What follows is a snippet from an article which is itself just a snippet Rebecca Solnit’s just released book Men Explain Things to Me. If this is indicative, it must be a really good book!
Our Words Are Our Weapons
The Feminist Battle of the Story in the Wake of the Isla Vista Massacre
By Rebecca Solnit
It was a key match in the World Cup of Ideas. The teams vied furiously for the ball. The all-star feminist team tried repeatedly to kick it through the goalposts marked Widespread Social Problems, while the opposing team, staffed by the mainstream media and mainstream dudes, was intent on getting it into the usual net called Isolated Event. To keep the ball out of his net, the mainstream’s goalie shouted “mental illness” again and again. That “ball,” of course, was the meaning of the massacre of students in Isla Vista, California, by one of their peers.
All weekend the struggle to define his acts raged. Voices in the mainstream insisted he was mentally ill, as though that settled it, as though the world were divided into two countries called Sane and Crazy that share neither border crossings nor a culture. Mental illness is, however, more often a matter of degree, not kind, and a great many people who suffer it are gentle and compassionate. And by many measures, including injustice, insatiable greed, and ecological destruction, madness, like meanness, is central to our society, not simply at its edges.
In a fascinating op-ed piece last year, T.M. Luhrmann noted that when schizophrenics hear voices in India, they’re more likely to be told to clean the house, while Americans are more likely to be told to become violent. Culture matters. Or as my friend, the criminal-defense investigator who knows insanity and violence intimately, put it, “When one begins to lose touch with reality, the ill brain latches obsessively and delusionally onto whatever it’s immersed in — the surrounding culture’s illness.”
The murderer at Isla Vista was also repeatedly called “aberrant,” as if to emphasize that he was nothing like the rest of us. But other versions of such violence are all around us, most notably in the pandemic of hate toward and violence against women.
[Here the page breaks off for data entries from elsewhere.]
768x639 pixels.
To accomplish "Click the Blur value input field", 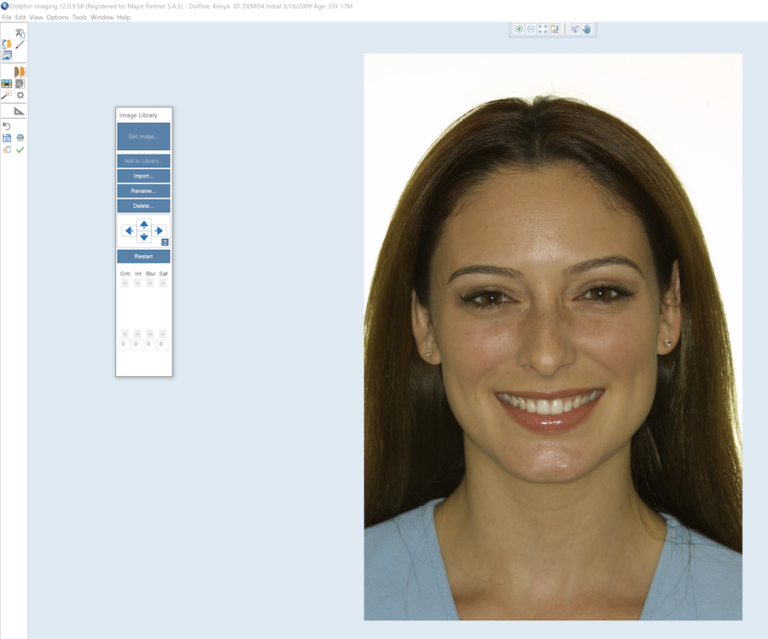I will tap(150, 344).
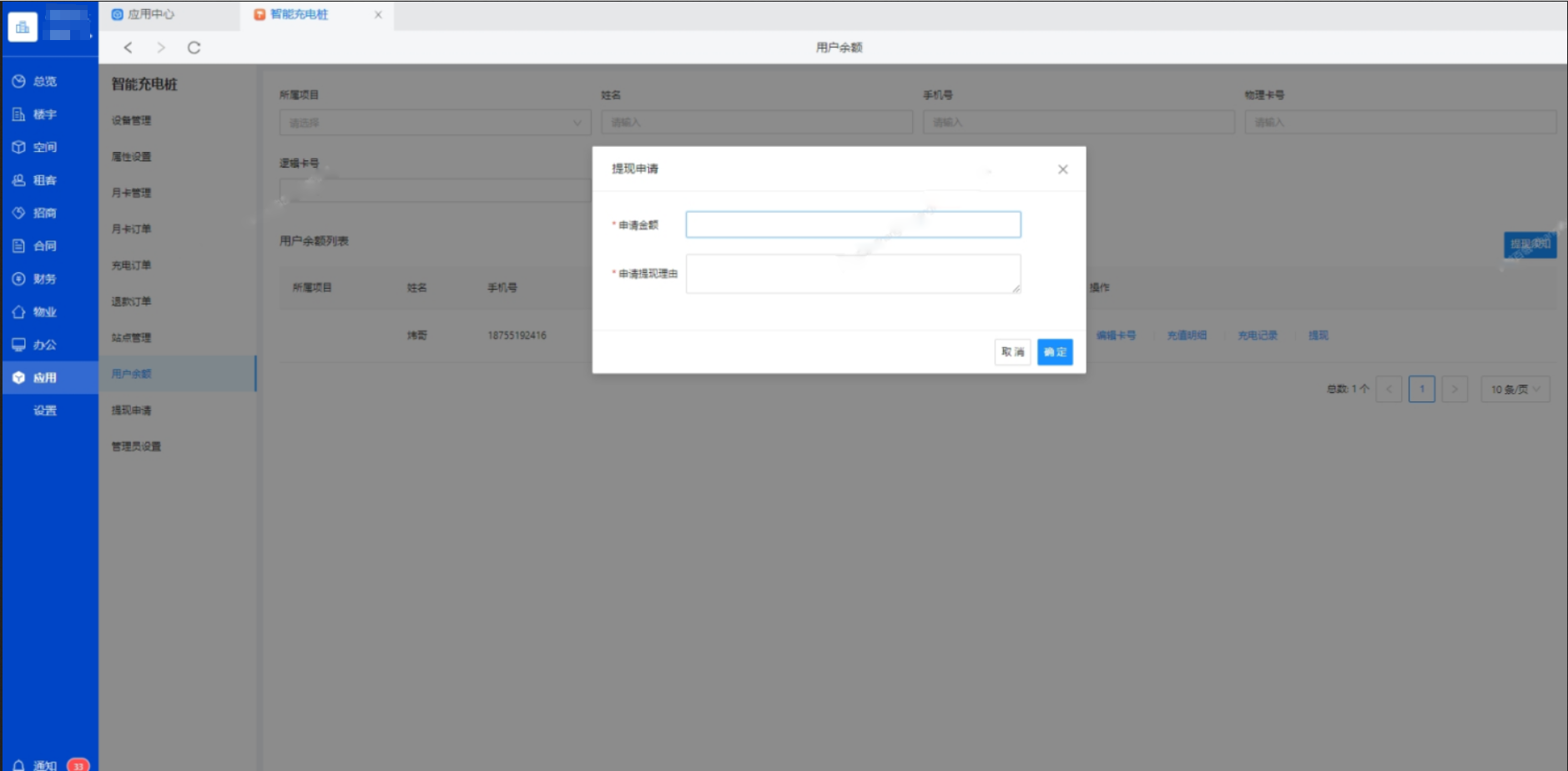This screenshot has width=1568, height=771.
Task: Expand the 所属项目 dropdown
Action: 434,123
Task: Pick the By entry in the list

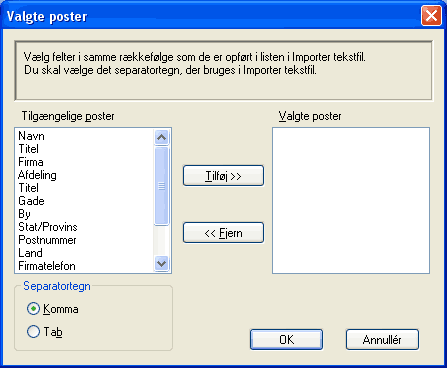Action: [24, 214]
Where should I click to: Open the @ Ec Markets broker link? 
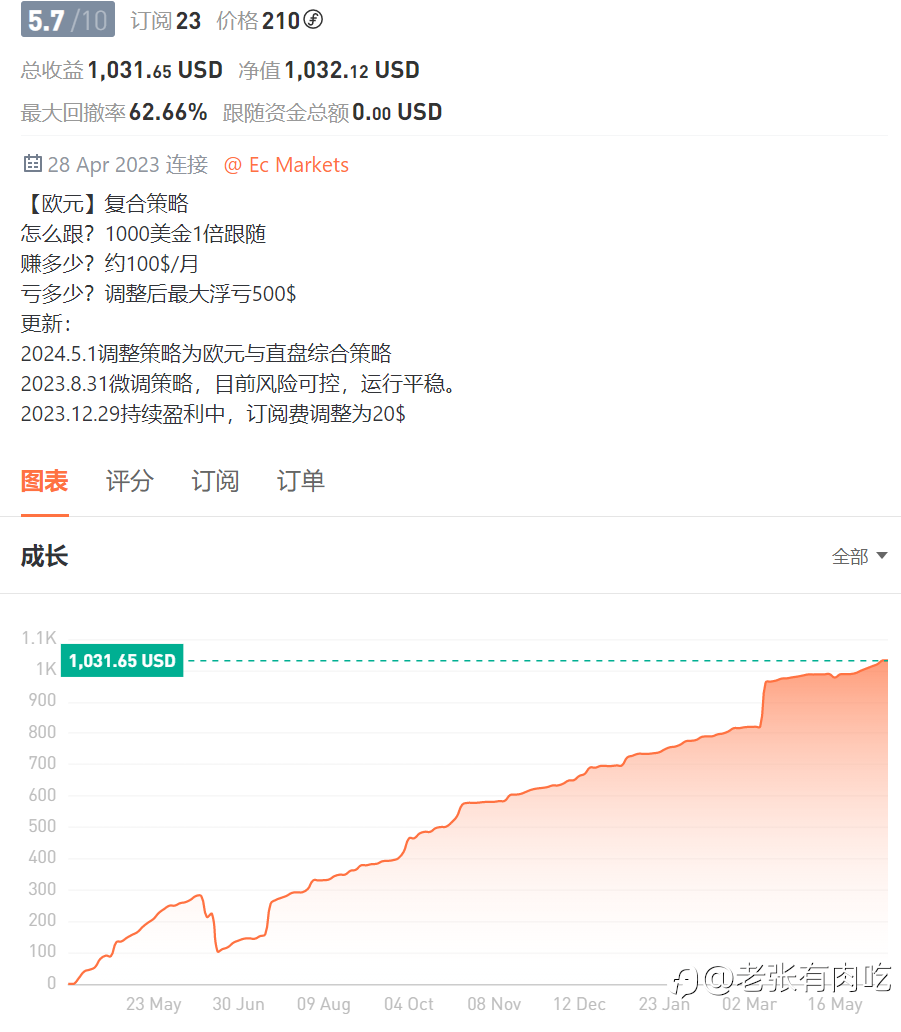[x=286, y=165]
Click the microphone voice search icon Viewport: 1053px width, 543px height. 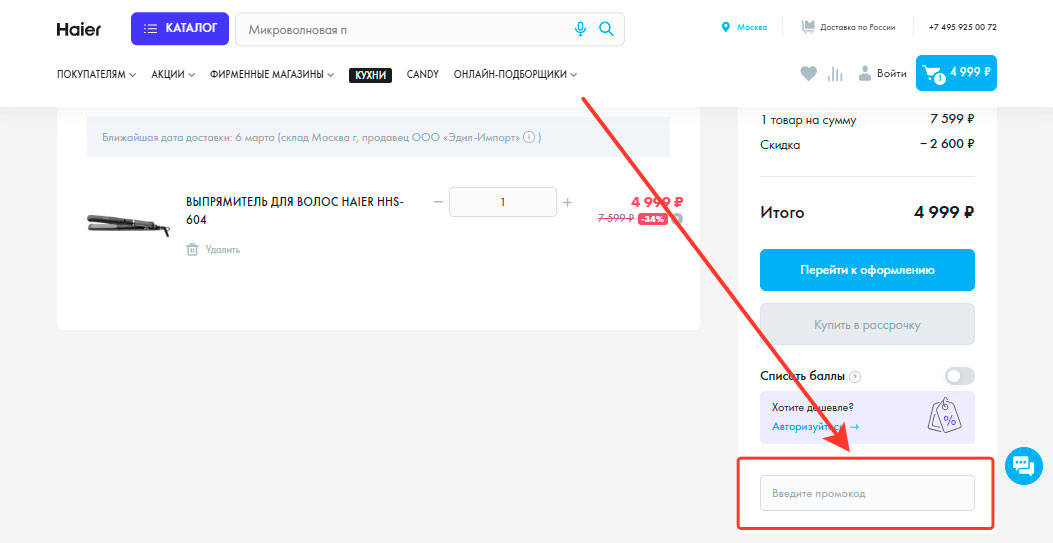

I remember reading an article decades ago that spoke directly to this issue. Unfortunately, I can’t find it now. That means I can’t document this, and — after maybe 40 years of destroying brain cells — I’ve probably forgotten or misremembered most of it. So, with those stipulations…
The author was a shrink, either psychiatrist or clinical psychologist. His subject was the bombing of black churches by racist whites during the civil rights struggle in the 1960s. The question he raises is this:
Most of us would consider a person who bombed a church, especially while people were there worshiping, a psychopath, defined as follows by my computer’s dictionary:
a person suffering from chronic mental disorder with abnormal or violent social behavior.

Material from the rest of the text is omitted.